Mon second palace possédait un avantage non négligeable : situé au premier étage, j’étais plus proche du distributeur d’eau, placé au rez-de-chaussée[2]. L’eau du robinet n’est pas potable en Chine, comme dans de nombreux pays d’Asie. Il arrivait même qu’elle ressorte jaunâtre de notre lavabo. Plutôt que de consommer son argent en bouteille plastique (ce que nous faisions déjà par pure flemme), chaque bâtiment bénéficiait d’une machine abritant le Saint Graal. Selon la température sélectionnée, on obtenait une eau glaciale ou bouillante (pour les ramyuns[3] ou le thé). L’université nous confiait à tous une carte rechargeable à appliquer sur la machine. Une seconde de jet équivalait à un yuan. Je ne me souviens pas avoir eu besoin de remettre de l’argent dessus, malgré les litres que j’avalais, surtout l’été.

Mon second colocataire était coréen. Une aubaine pour moi, qui voyait là un moyen d’exercer deux langues pour le prix d’une. Je n’allais pas être au bout de mes surprises. Assez spécial, il révisait son vocabulaire à voix haute, en pleine nuit, avec toutes les lumières allumées. Un véritable bonheur.

En dehors de ce détail, il était tout à fait charmant et nous avons cohabité pendant un mois, avant qu’il ne décide de quitter le campus pour un appartement étudiant indépendant. Je me retrouvai donc seul dans une chambre double, tout le confort au même prix.

C’était sans compter sur l’optimisation de l’espace des Chinois. Peu avant la Toussaint, un post-it collé sur ma télé attira mon attention.

L’accueil des logements souhaitait me parler.

On n’est jamais serein face à ce genre de message. Pourtant, je n’avais rien à me reprocher. Mon loyer était en règle, personne ne dormait illégalement dans le lit libre et je respectais le sommeil de mes voisins.

À mon arrivée, la secrétaire en surpoids, dont le mandarin tranché et négligé donnait des envies de meurtres, me remit tout de suite. Ma situation particulière lors de la première semaine avait suffi à imprimer mon nom dans les bases de données de l’administration. Elle hurla :

— Wang Long Li ![4]

Difficile de détecter s’il s’agissait d’un reproche ou d’une bonne nouvelle.

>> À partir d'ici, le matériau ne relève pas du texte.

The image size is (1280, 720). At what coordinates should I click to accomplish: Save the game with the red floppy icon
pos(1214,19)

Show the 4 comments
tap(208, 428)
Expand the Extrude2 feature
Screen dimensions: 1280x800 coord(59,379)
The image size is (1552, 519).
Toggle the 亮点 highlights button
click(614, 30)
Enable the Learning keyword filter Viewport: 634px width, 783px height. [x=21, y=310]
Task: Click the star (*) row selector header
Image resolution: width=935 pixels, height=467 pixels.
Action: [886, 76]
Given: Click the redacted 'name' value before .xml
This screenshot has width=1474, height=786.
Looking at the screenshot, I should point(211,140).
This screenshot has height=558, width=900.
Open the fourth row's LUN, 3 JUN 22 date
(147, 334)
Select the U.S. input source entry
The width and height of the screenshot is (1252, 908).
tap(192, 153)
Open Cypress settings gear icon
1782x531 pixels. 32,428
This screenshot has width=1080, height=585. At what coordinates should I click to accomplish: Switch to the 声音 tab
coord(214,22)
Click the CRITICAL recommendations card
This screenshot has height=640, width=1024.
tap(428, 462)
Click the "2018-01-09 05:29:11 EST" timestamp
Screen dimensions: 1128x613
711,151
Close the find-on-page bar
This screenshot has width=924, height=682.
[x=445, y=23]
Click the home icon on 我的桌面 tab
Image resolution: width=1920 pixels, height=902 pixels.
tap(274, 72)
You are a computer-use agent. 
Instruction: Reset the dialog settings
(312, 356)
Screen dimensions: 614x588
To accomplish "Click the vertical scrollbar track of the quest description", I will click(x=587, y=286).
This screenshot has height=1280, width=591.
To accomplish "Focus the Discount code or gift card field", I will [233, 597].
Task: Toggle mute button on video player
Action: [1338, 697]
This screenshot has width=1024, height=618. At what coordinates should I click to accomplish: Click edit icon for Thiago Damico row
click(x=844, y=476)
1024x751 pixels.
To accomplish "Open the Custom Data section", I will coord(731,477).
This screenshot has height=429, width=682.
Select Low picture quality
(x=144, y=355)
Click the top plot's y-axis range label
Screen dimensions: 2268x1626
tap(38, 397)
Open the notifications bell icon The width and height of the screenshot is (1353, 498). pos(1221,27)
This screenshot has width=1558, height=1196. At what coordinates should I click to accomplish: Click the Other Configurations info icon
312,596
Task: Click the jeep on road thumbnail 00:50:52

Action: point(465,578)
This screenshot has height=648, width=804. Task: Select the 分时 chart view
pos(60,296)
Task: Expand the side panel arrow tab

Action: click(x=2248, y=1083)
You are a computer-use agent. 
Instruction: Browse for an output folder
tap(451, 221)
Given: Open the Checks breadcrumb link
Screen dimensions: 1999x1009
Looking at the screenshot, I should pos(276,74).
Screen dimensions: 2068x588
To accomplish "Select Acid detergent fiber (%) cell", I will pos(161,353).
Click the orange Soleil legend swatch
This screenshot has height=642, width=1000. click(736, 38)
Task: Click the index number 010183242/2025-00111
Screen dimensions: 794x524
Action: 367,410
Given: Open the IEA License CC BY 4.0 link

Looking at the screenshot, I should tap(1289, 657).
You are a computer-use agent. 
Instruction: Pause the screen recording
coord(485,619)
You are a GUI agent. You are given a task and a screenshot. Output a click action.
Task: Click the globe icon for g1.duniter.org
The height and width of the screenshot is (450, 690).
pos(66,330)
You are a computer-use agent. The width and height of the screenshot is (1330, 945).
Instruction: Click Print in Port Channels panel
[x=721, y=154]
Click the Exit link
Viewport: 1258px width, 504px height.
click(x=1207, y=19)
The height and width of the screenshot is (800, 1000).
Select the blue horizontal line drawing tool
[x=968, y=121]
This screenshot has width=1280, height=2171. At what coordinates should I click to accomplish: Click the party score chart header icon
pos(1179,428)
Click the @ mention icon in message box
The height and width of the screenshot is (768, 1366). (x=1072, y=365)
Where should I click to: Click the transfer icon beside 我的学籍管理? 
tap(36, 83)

— Nous allons devoir te demander de déménager.

La tuile. J’aurais mieux fait de louer un camping-car, à cette allure-là. Mes bagages changeaient plus souvent d’hôtes que des chromosomes consanguins.

— Pourquoi ?

— Tu vis seul dans une chambre double. Nous avons quelqu’un au cinquième étage dans la même situation. Il faut que l’un de vous emménage avec l’autre afin de libérer une chambre pour d’autres clients.

L’explication n’émettait aucune négociation. Elle ne m’avait pas appelé pour parlementer.

— De quelle nationalité est-il ?

Je me fichais de savoir qui allait vivre avec moi, mais ma curiosité dépassait ma raison sur ce point. J’appréciais la compagnie des Coréens, peut-être grâce à leur souci aigüe de l’hygiène.

— Japonais.

Neutre. Sans antécédent pour me prononcer. La secrétaire m’amena donc jusqu’à la chambre 607[5], presque la dernière d’un long couloir. Elle ouvrit sur une pièce en désordre où chaque déchet menait vers un jeune homme à lunettes, recroquevillé sur son bureau, le nez penché sur ses livres de mandarin.

La réponse était déjà en ordre dans ma tête : j’allais être celui qui déménagerait.


[1] 北楼 = Immeuble du nord, par opposition au second hôtel du campus, Nanlou, l’immeuble du sud (南楼)

[2] En Chine ou en Corée, le rez-de-chaussée est appelé « premier étage ». Je vivais donc au deuxième étage, selon la dénomination chinoise.

[3] 라면, ou ramens en japonais : nouilles instantanées.

[4] 王龙力= le Roi, le Dragon et la Force. Mon nom chinois (plutôt passe-partout, loin des traductions de noms occidentaux grillés à trente kilomètres).

[5] Comme expliqué précédemment, la chambre se situait au cinquième étage du bâtiment pour nous, au sixième pour les chinois. Les chambres du rez-de-chaussée démarraient à 100.